** START **

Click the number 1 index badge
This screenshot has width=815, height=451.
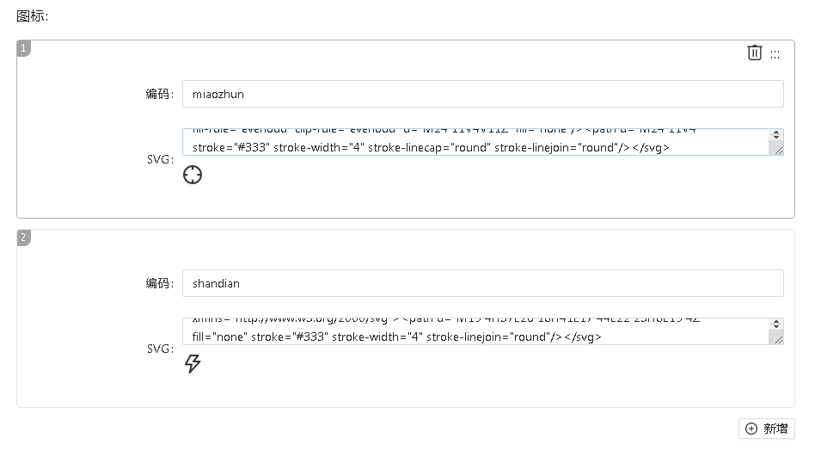pos(23,48)
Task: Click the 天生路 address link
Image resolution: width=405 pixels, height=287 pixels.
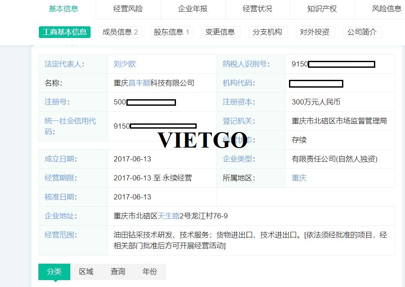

** END **

[Directions]:
Rewrite the lines of the records above as a numbered list, skipping any blank lines and leaving out the pictures.

[Output of the task]:
1. Click the number 1 index badge
2. This screenshot has width=815, height=451.
3. pos(23,48)
4. Task: Click the 天生路 address link
5. Image resolution: width=405 pixels, height=287 pixels.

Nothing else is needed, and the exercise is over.